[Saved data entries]
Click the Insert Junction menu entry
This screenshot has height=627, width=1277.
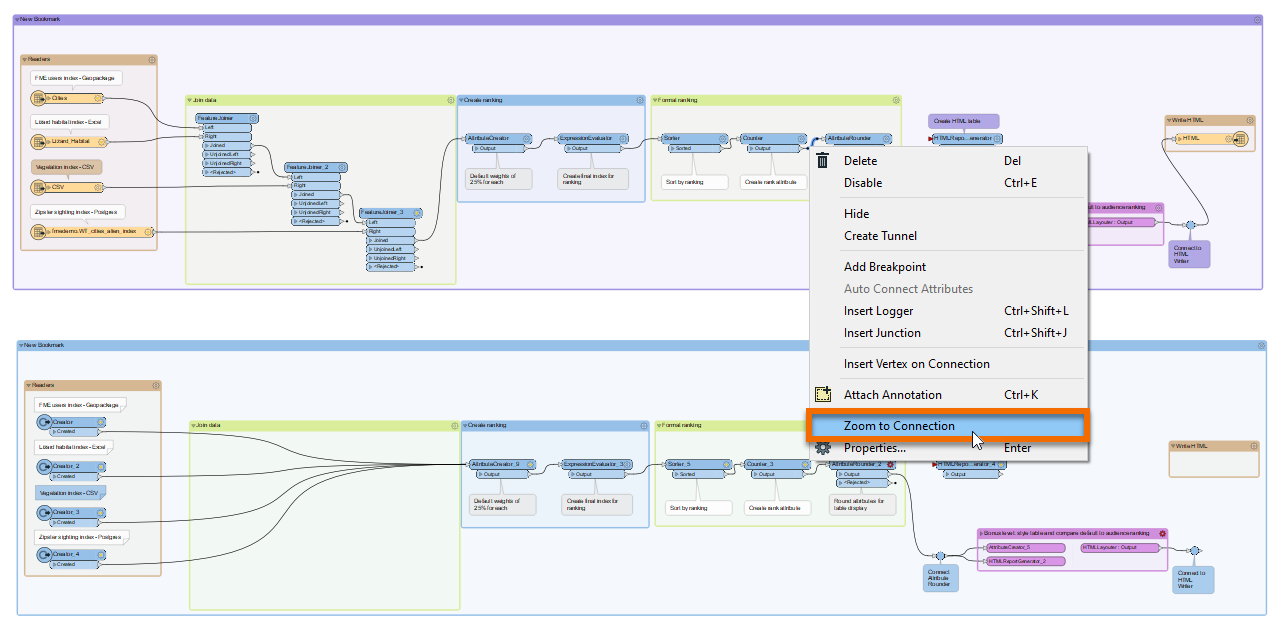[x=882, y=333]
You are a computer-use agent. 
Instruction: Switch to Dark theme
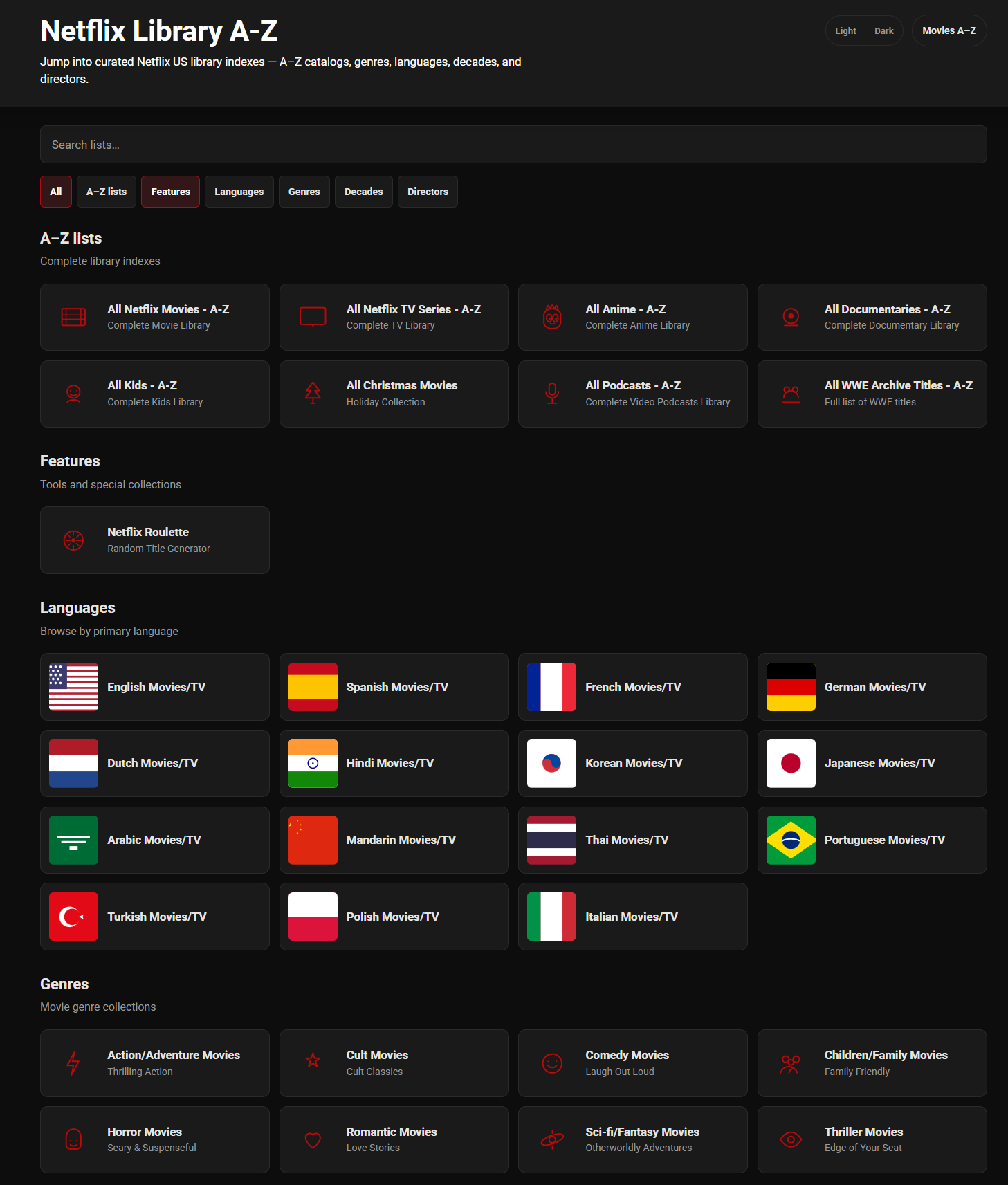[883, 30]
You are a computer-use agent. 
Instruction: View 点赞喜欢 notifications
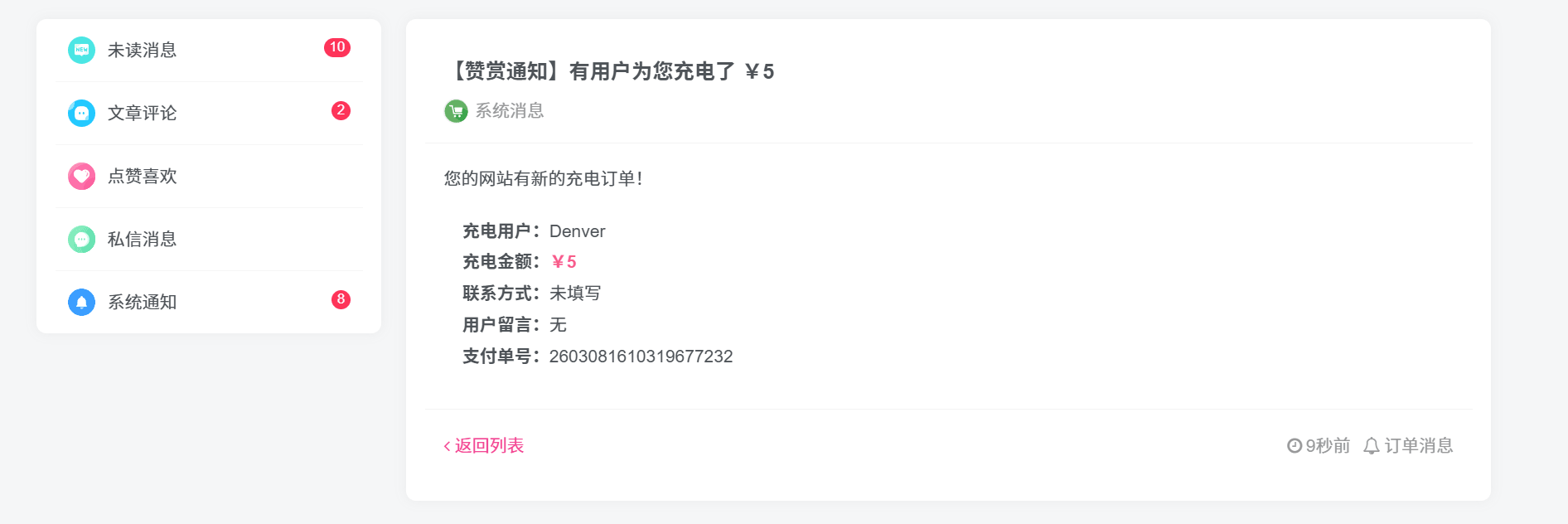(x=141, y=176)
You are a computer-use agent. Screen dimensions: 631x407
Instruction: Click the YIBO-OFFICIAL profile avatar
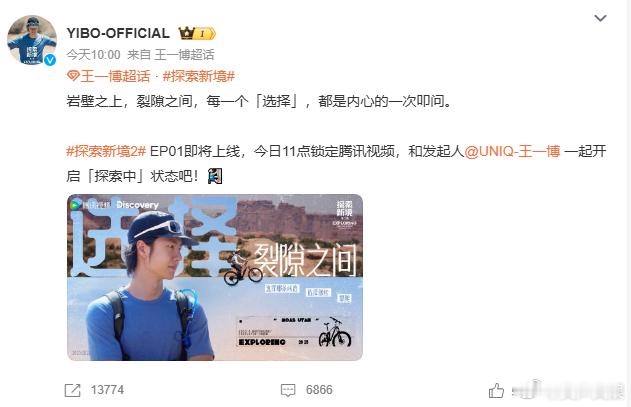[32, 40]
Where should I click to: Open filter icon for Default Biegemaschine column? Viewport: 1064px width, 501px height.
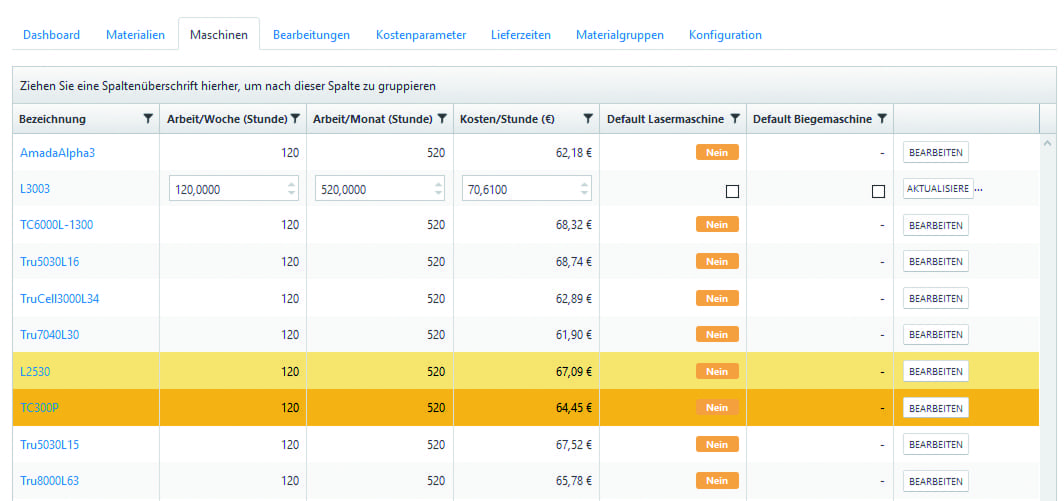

■ The task
Return nothing except the lines from the one containing "Instruction: Switch to Dark theme" through the final line of the data, copied exactly. Leave out all pictures.

■ Answer
Instruction: Switch to Dark theme
[883, 30]
You are a computer-use agent. 
Instruction: View 点赞喜欢 notifications
(x=141, y=176)
You are a computer-use agent. Screen dimensions: 631x407
Instruction: Click the YIBO-OFFICIAL profile avatar
[32, 40]
Where should I click to: Open filter icon for Default Biegemaschine column? Viewport: 1064px width, 501px height.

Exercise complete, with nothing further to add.